Items listed in a dataset
[Start of Attachment]

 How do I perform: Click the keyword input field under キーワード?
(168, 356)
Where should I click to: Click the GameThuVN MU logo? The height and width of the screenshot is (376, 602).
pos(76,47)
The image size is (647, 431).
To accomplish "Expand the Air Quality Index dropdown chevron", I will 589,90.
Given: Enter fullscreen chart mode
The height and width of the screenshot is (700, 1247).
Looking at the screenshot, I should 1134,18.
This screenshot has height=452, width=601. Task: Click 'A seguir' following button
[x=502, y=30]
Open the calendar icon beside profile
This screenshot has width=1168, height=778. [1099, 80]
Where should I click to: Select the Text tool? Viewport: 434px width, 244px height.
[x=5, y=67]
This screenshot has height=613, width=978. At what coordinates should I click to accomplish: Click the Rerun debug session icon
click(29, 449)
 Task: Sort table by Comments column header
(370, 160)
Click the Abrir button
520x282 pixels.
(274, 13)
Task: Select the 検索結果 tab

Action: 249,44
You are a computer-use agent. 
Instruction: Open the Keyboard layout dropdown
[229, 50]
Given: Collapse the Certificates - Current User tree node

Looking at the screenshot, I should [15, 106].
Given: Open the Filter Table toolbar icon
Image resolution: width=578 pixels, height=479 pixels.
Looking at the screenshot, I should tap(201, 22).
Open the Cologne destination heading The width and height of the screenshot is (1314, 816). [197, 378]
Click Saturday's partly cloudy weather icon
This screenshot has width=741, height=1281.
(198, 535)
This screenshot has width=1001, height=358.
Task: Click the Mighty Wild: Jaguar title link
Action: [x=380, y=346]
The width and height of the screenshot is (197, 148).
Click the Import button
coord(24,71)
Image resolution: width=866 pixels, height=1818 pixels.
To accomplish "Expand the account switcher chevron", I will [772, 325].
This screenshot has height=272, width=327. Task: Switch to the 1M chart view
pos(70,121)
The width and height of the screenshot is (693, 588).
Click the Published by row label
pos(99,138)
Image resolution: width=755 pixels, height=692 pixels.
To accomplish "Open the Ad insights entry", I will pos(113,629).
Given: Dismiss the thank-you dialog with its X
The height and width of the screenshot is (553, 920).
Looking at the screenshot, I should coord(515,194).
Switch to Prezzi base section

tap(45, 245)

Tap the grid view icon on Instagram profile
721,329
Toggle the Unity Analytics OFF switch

[End of Attachment]

Action item >>
Each record above should be transcribed exactly.

Output for this task >>
 How do I perform: Click the keyword input field under キーワード?
(168, 356)
Where should I click to: Click the GameThuVN MU logo? The height and width of the screenshot is (376, 602).
pos(76,47)
The image size is (647, 431).
To accomplish "Expand the Air Quality Index dropdown chevron", I will 589,90.
Given: Enter fullscreen chart mode
The height and width of the screenshot is (700, 1247).
Looking at the screenshot, I should 1134,18.
This screenshot has height=452, width=601. Task: Click 'A seguir' following button
[x=502, y=30]
Open the calendar icon beside profile
This screenshot has width=1168, height=778. [1099, 80]
Where should I click to: Select the Text tool? Viewport: 434px width, 244px height.
[x=5, y=67]
This screenshot has height=613, width=978. At what coordinates should I click to accomplish: Click the Rerun debug session icon
click(29, 449)
 Task: Sort table by Comments column header
(370, 160)
Click the Abrir button
520x282 pixels.
(274, 13)
Task: Select the 検索結果 tab

Action: 249,44
You are a computer-use agent. 
Instruction: Open the Keyboard layout dropdown
[229, 50]
Given: Collapse the Certificates - Current User tree node

Looking at the screenshot, I should [15, 106].
Given: Open the Filter Table toolbar icon
Image resolution: width=578 pixels, height=479 pixels.
Looking at the screenshot, I should tap(201, 22).
Open the Cologne destination heading The width and height of the screenshot is (1314, 816). [197, 378]
Click Saturday's partly cloudy weather icon
This screenshot has width=741, height=1281.
(198, 535)
This screenshot has width=1001, height=358.
Task: Click the Mighty Wild: Jaguar title link
Action: [x=380, y=346]
The width and height of the screenshot is (197, 148).
Click the Import button
coord(24,71)
Image resolution: width=866 pixels, height=1818 pixels.
To accomplish "Expand the account switcher chevron", I will [772, 325].
This screenshot has height=272, width=327. Task: Switch to the 1M chart view
pos(70,121)
The width and height of the screenshot is (693, 588).
Click the Published by row label
pos(99,138)
Image resolution: width=755 pixels, height=692 pixels.
To accomplish "Open the Ad insights entry", I will pos(113,629).
Given: Dismiss the thank-you dialog with its X
The height and width of the screenshot is (553, 920).
Looking at the screenshot, I should coord(515,194).
Switch to Prezzi base section

tap(45, 245)

Tap the grid view icon on Instagram profile
721,329
Toggle the Unity Analytics OFF switch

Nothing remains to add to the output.